* _DOCUMENT TEXT_
Bill Mechanic On Movie Biz: Big Problems & A Few Suggestions On How To Fix Them

Editors Note: Bill Mechanic is chairman and CEO of Pandemonium Films and a former top executive at Paramount, Disney and chairman and CEO of Fox Filmed Entertainment when the studio generated Die Hard With A Vengeance, Independence Day and Titanic. He most recently produced Best Picture Oscar nominee Hacksaw Ridge. He was moved to weigh in after all the noise about windowing that came out of the just-wrapped CinemaCon.

The industry is in big trouble. Yes, that’s perhaps the only thing everyone can agree upon. Never has there been a more problematic time with a less certain future.

What isn’t unanimous are the reasons why. The prevailing sentiment is digital has changed the business—and the sky is falling. The movie business is being treated as an endangered species.

But those sentiments are virtually identical to those during the advent of television and then again when home entertainment (remember “HBO: The Monster that Bulldozed Hollywood” or “Home video will kill theatrical?”) burst on the scene. New technology, properly addressed, should not be a threat but an avenue of advantage. Assimilate change instead of seeing it either as a conqueror or destroyer. Never rush into its arms nor surrender to it. Size it up. Figure it out.

From the high point of moviegoing as a leisure-time activity in 1939, movies have done this. Absorbed radio, TV, cable, subscription TV, DVD, the Internet. It has absorbed all the competitive forms of entertainment with minimal drop-off. Growth in revenues comes from expansion of theatres (overseas), ticket prices, and absorption of releases in after markets.

* _REQUIRED TASKS_
**A)** According to the essay on the film industry, what Best Picture Oscar nominee did Bill Mechanic most recently produce?
**B)** Please set down, word for word, the part of the essay on the film industry from "The industry is" up to and including "Figure it out.".

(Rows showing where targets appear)

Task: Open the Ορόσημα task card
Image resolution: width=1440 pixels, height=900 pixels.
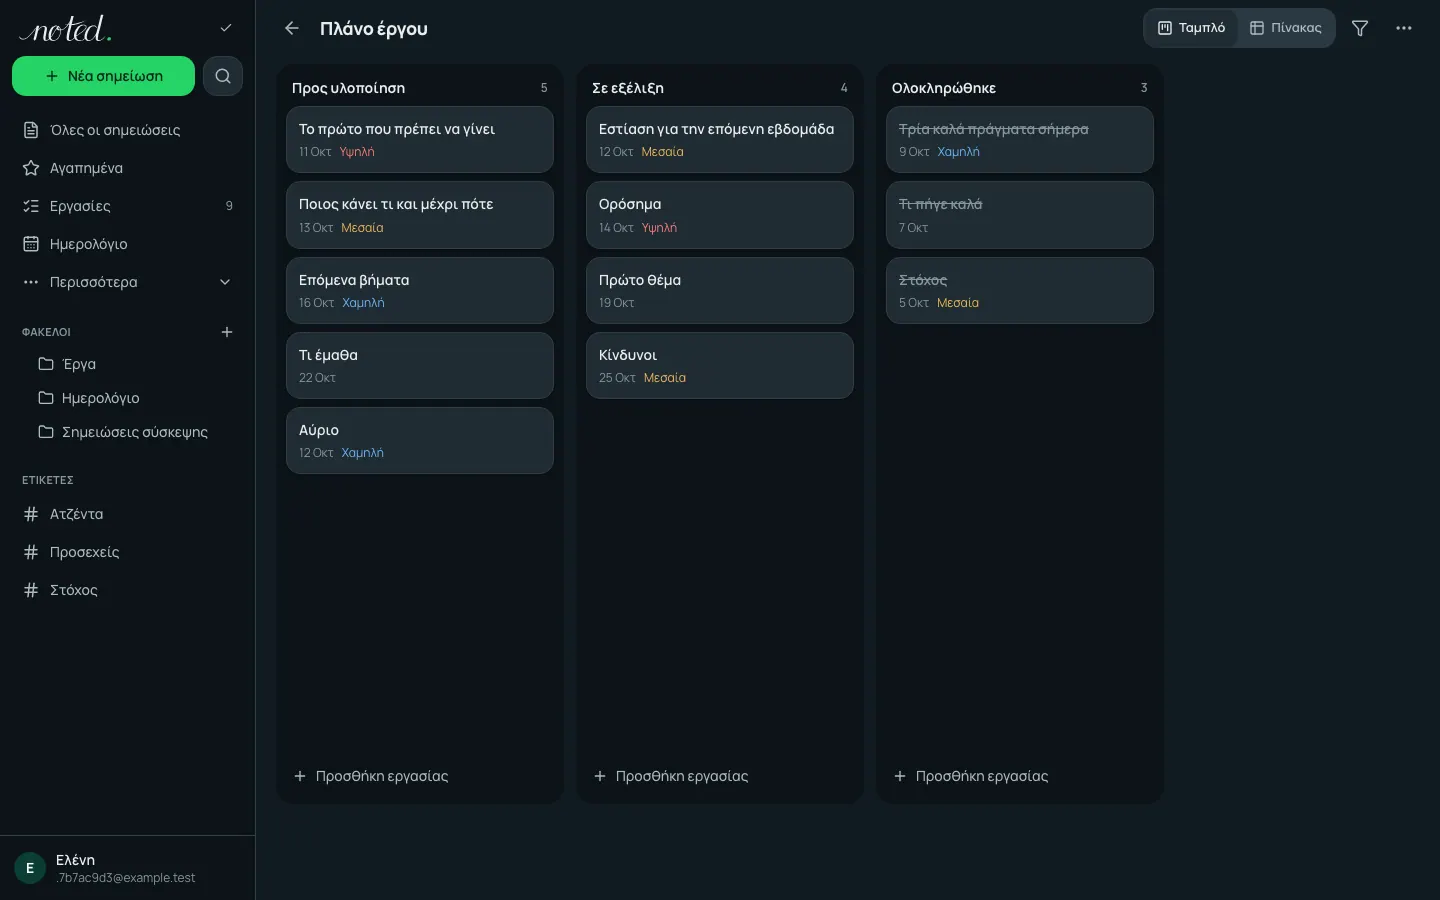Action: click(x=720, y=215)
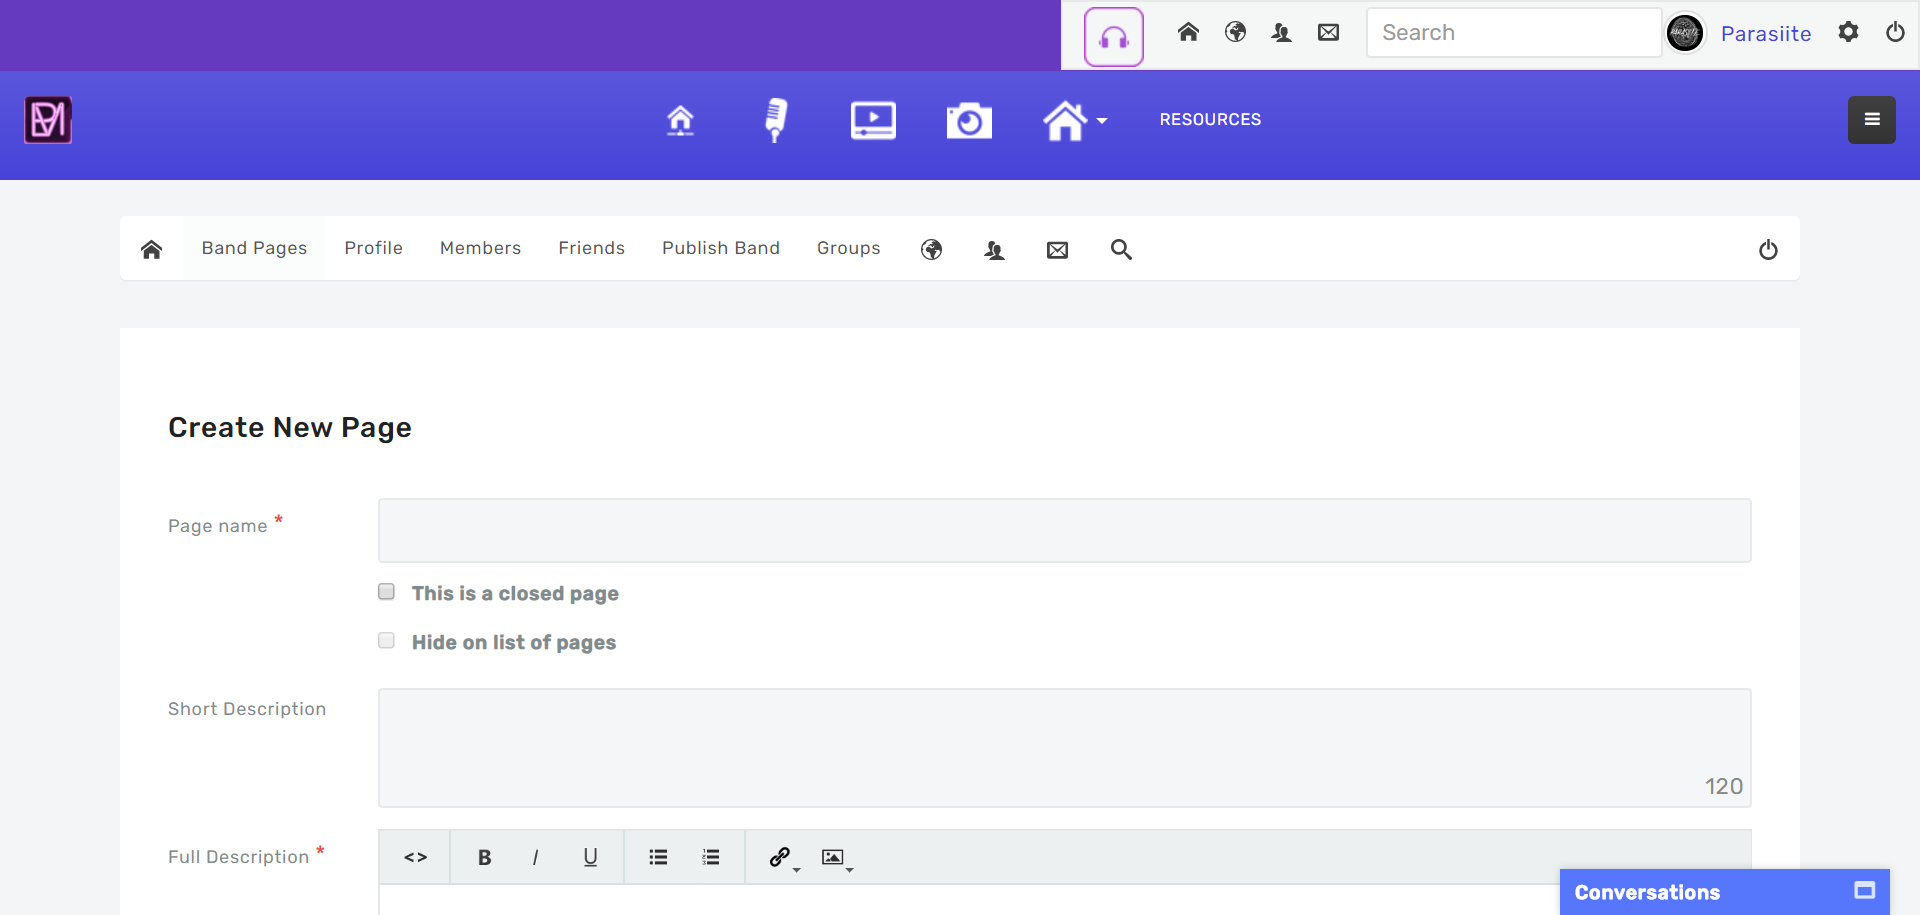This screenshot has height=915, width=1920.
Task: Open the insert link dropdown
Action: 783,858
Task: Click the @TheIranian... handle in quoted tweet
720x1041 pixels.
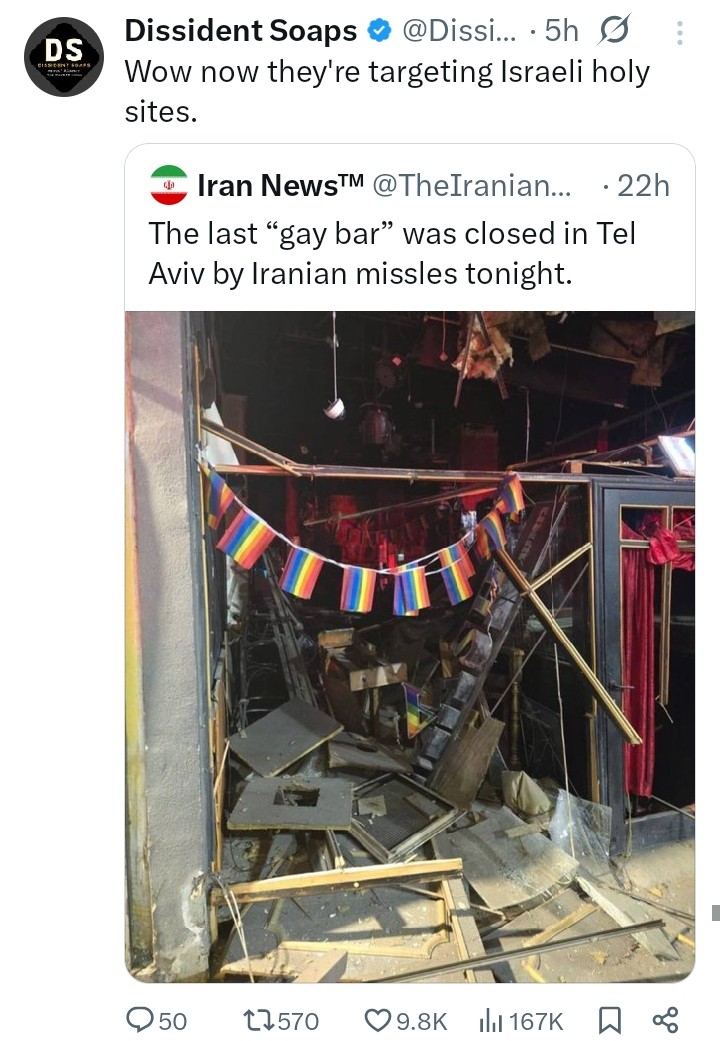Action: pos(472,186)
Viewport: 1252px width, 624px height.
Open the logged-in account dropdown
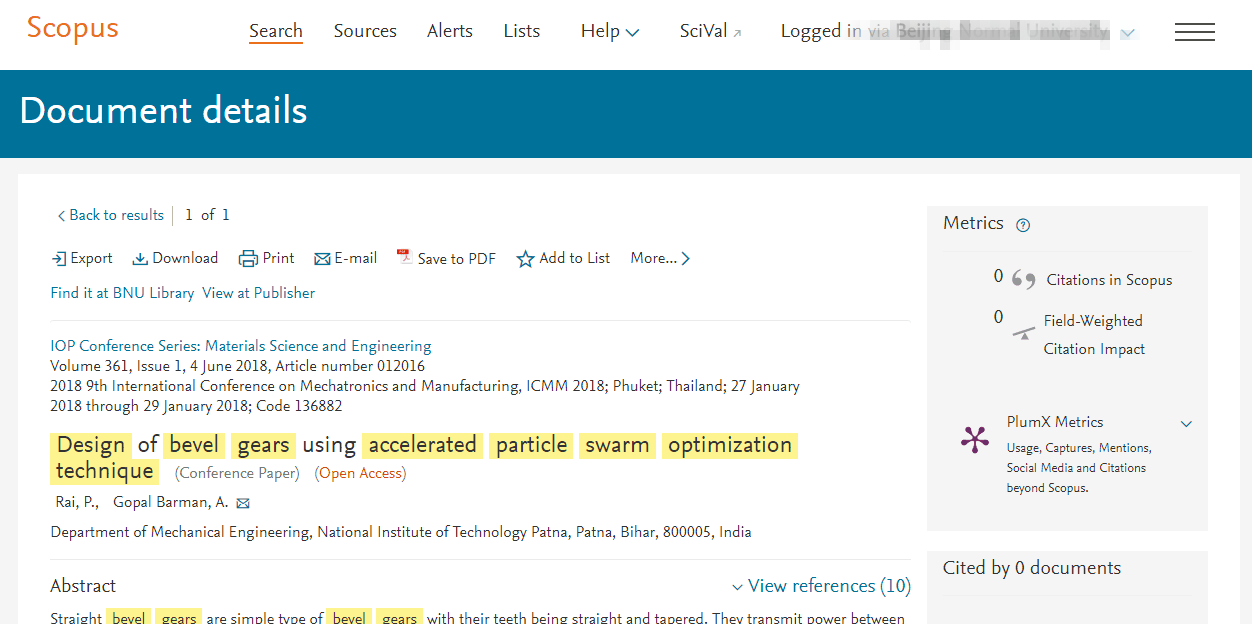click(x=1127, y=33)
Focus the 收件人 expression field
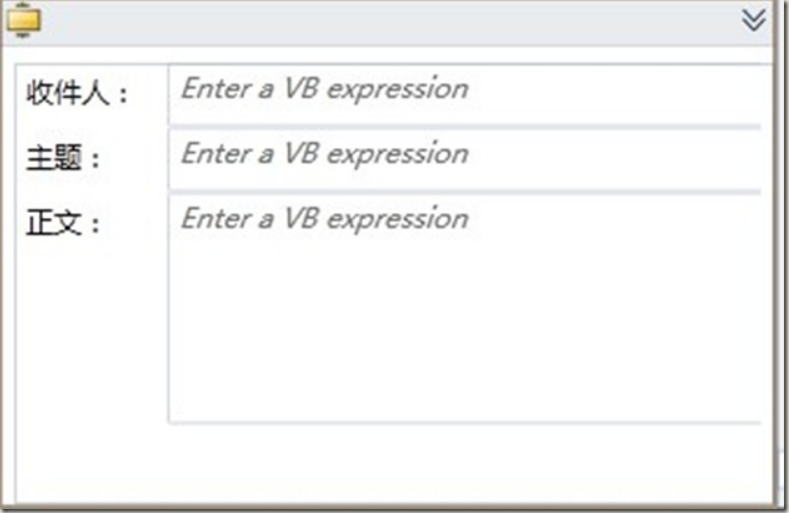The width and height of the screenshot is (789, 513). pyautogui.click(x=464, y=94)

* _PROBLEM SOLUTIONS_
**A)** Hacksaw Ridge

**B)**
The industry is in big trouble. Yes, that’s perhaps the only thing everyone can agree upon. Never has there been a more problematic time with a less certain future.

What isn’t unanimous are the reasons why. The prevailing sentiment is digital has changed the business—and the sky is falling. The movie business is being treated as an endangered species.

But those sentiments are virtually identical to those during the advent of television and then again when home entertainment (remember “HBO: The Monster that Bulldozed Hollywood” or “Home video will kill theatrical?”) burst on the scene. New technology, properly addressed, should not be a threat but an avenue of advantage. Assimilate change instead of seeing it either as a conqueror or destroyer. Never rush into its arms nor surrender to it. Size it up. Figure it out.